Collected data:
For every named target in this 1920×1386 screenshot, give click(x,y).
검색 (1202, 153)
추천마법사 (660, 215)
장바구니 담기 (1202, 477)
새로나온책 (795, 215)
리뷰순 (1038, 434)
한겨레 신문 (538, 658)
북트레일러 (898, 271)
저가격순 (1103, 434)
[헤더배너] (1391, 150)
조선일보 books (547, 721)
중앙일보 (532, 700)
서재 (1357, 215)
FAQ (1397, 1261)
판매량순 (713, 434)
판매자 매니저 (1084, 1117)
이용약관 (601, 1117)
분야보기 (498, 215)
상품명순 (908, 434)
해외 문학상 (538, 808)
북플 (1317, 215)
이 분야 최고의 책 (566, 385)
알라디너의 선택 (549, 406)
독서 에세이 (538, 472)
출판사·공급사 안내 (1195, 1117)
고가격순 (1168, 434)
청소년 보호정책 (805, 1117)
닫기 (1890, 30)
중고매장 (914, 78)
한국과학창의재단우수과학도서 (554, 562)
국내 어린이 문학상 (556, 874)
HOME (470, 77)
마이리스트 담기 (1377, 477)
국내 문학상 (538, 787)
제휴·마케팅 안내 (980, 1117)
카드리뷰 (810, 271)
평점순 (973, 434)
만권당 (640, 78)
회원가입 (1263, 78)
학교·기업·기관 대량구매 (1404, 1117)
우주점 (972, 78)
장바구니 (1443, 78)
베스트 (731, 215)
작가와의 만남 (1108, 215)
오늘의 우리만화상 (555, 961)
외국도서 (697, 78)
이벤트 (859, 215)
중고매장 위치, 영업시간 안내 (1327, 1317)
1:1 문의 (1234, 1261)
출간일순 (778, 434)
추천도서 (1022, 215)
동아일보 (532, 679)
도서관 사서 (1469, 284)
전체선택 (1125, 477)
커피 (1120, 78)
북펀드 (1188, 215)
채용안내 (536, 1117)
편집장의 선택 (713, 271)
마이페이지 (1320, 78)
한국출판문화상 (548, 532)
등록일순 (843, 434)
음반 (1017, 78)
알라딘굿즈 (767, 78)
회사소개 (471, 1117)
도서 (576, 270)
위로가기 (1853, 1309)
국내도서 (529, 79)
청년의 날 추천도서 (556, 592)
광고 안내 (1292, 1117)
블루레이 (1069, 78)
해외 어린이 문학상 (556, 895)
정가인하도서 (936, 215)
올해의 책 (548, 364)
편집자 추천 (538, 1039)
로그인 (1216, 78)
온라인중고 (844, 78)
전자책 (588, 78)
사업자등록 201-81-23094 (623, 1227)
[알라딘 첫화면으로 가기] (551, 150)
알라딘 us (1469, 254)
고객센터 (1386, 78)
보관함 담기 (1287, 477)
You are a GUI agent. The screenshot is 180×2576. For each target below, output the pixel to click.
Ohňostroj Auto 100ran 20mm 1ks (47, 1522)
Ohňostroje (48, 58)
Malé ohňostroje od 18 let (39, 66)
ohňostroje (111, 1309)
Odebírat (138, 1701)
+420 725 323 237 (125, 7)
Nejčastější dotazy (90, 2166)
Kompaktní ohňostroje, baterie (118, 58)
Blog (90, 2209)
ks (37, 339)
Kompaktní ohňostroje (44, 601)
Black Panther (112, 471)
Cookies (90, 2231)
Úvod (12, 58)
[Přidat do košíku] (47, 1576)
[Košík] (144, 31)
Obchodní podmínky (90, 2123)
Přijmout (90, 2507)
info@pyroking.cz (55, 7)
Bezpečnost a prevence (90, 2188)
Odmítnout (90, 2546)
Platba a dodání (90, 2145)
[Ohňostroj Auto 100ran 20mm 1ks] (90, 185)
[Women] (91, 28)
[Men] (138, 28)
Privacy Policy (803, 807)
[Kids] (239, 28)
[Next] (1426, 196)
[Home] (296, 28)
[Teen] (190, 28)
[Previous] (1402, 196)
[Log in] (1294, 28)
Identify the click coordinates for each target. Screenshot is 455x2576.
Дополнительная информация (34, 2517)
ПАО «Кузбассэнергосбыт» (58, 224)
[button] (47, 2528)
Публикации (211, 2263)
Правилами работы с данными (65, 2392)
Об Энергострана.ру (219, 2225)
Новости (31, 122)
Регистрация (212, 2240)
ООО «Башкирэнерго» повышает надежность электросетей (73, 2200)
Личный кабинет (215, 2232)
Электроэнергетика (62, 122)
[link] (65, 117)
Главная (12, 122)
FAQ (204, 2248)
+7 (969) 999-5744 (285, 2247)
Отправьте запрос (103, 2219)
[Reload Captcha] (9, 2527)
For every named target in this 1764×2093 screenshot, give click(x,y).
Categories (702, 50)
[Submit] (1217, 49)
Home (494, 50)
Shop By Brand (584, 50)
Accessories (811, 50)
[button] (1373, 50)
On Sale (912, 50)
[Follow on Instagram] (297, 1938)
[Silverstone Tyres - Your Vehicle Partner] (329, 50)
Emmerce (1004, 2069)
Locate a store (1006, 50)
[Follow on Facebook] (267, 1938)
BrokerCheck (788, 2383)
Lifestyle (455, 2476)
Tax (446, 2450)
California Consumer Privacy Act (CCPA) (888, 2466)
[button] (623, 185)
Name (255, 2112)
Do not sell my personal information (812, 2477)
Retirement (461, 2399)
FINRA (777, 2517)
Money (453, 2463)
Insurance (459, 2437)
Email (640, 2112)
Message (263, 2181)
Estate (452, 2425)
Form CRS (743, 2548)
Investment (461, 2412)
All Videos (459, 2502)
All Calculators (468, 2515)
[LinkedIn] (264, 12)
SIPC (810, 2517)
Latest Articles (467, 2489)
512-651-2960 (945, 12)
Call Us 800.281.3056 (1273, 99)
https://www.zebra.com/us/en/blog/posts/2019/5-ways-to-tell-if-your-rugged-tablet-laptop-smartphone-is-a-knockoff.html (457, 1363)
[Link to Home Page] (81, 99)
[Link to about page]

Task statement:
Extract the entries above verbatim.

Response to this exercise:
For every named target in this 1920×1386 screenshot, give click(x,y).
검색 (1202, 153)
추천마법사 (660, 215)
장바구니 담기 (1202, 477)
새로나온책 (795, 215)
리뷰순 (1038, 434)
한겨레 신문 (538, 658)
북트레일러 (898, 271)
저가격순 (1103, 434)
[헤더배너] (1391, 150)
조선일보 books (547, 721)
중앙일보 (532, 700)
서재 (1357, 215)
FAQ (1397, 1261)
판매량순 (713, 434)
판매자 매니저 (1084, 1117)
이용약관 (601, 1117)
분야보기 (498, 215)
상품명순 (908, 434)
해외 문학상 (538, 808)
북플 (1317, 215)
이 분야 최고의 책 (566, 385)
알라디너의 선택 (549, 406)
독서 에세이 (538, 472)
출판사·공급사 안내 (1195, 1117)
고가격순 (1168, 434)
청소년 보호정책 (805, 1117)
닫기 (1890, 30)
중고매장 (914, 78)
한국과학창의재단우수과학도서 (554, 562)
국내 어린이 문학상 (556, 874)
HOME (470, 77)
마이리스트 담기 (1377, 477)
국내 문학상 (538, 787)
제휴·마케팅 안내 (980, 1117)
카드리뷰 (810, 271)
평점순 (973, 434)
만권당 (640, 78)
회원가입 (1263, 78)
학교·기업·기관 대량구매 (1404, 1117)
우주점 (972, 78)
장바구니 (1443, 78)
베스트 (731, 215)
작가와의 만남 (1108, 215)
오늘의 우리만화상 (555, 961)
외국도서 (697, 78)
이벤트 (859, 215)
중고매장 위치, 영업시간 안내 (1327, 1317)
1:1 문의 (1234, 1261)
출간일순 (778, 434)
추천도서 (1022, 215)
동아일보 (532, 679)
도서관 사서 (1469, 284)
전체선택 (1125, 477)
커피 (1120, 78)
북펀드 (1188, 215)
채용안내 (536, 1117)
편집장의 선택 (713, 271)
마이페이지 (1320, 78)
한국출판문화상 (548, 532)
등록일순 (843, 434)
음반 (1017, 78)
알라딘굿즈 (767, 78)
회사소개 (471, 1117)
도서 (576, 270)
위로가기 (1853, 1309)
국내도서 (529, 79)
청년의 날 추천도서 (556, 592)
광고 안내 (1292, 1117)
블루레이 (1069, 78)
해외 어린이 문학상 (556, 895)
정가인하도서 (936, 215)
올해의 책 (548, 364)
편집자 추천 (538, 1039)
로그인 (1216, 78)
온라인중고 (844, 78)
전자책 (588, 78)
사업자등록 201-81-23094 (623, 1227)
[알라딘 첫화면으로 가기] (551, 150)
알라딘 us (1469, 254)
고객센터 (1386, 78)
보관함 담기 (1287, 477)
You are a GUI agent. The screenshot is 180×2576. For each target below, output the pixel to click.
Ohňostroj Auto 100ran 20mm 1ks (47, 1522)
Ohňostroje (48, 58)
Malé ohňostroje od 18 let (39, 66)
ohňostroje (111, 1309)
Odebírat (138, 1701)
+420 725 323 237 (125, 7)
Nejčastější dotazy (90, 2166)
Kompaktní ohňostroje, baterie (118, 58)
Blog (90, 2209)
ks (37, 339)
Kompaktní ohňostroje (44, 601)
Black Panther (112, 471)
Cookies (90, 2231)
Úvod (12, 58)
[Přidat do košíku] (47, 1576)
[Košík] (144, 31)
Obchodní podmínky (90, 2123)
Přijmout (90, 2507)
info@pyroking.cz (55, 7)
Bezpečnost a prevence (90, 2188)
Odmítnout (90, 2546)
Platba a dodání (90, 2145)
[Ohňostroj Auto 100ran 20mm 1ks] (90, 185)
[Women] (91, 28)
[Men] (138, 28)
Privacy Policy (803, 807)
[Kids] (239, 28)
[Next] (1426, 196)
[Home] (296, 28)
[Teen] (190, 28)
[Previous] (1402, 196)
[Log in] (1294, 28)
Identify the click coordinates for each target. Screenshot is 455x2576.
Дополнительная информация (34, 2517)
ПАО «Кузбассэнергосбыт» (58, 224)
[button] (47, 2528)
Публикации (211, 2263)
Правилами работы с данными (65, 2392)
Об Энергострана.ру (219, 2225)
Новости (31, 122)
Регистрация (212, 2240)
ООО «Башкирэнерго» повышает надежность электросетей (73, 2200)
Личный кабинет (215, 2232)
Электроэнергетика (62, 122)
[link] (65, 117)
Главная (12, 122)
FAQ (204, 2248)
+7 (969) 999-5744 (285, 2247)
Отправьте запрос (103, 2219)
[Reload Captcha] (9, 2527)
For every named target in this 1764×2093 screenshot, give click(x,y).
Categories (702, 50)
[Submit] (1217, 49)
Home (494, 50)
Shop By Brand (584, 50)
Accessories (811, 50)
[button] (1373, 50)
On Sale (912, 50)
[Follow on Instagram] (297, 1938)
[Silverstone Tyres - Your Vehicle Partner] (329, 50)
Emmerce (1004, 2069)
Locate a store (1006, 50)
[Follow on Facebook] (267, 1938)
BrokerCheck (788, 2383)
Lifestyle (455, 2476)
Tax (446, 2450)
California Consumer Privacy Act (CCPA) (888, 2466)
[button] (623, 185)
Name (255, 2112)
Do not sell my personal information (812, 2477)
Retirement (461, 2399)
FINRA (777, 2517)
Money (453, 2463)
Insurance (459, 2437)
Email (640, 2112)
Message (263, 2181)
Estate (452, 2425)
Form CRS (743, 2548)
Investment (461, 2412)
All Videos (459, 2502)
All Calculators (468, 2515)
[LinkedIn] (264, 12)
SIPC (810, 2517)
Latest Articles (467, 2489)
512-651-2960 (945, 12)
Call Us 800.281.3056 (1273, 99)
https://www.zebra.com/us/en/blog/posts/2019/5-ways-to-tell-if-your-rugged-tablet-laptop-smartphone-is-a-knockoff.html (457, 1363)
[Link to Home Page] (81, 99)
[Link to about page]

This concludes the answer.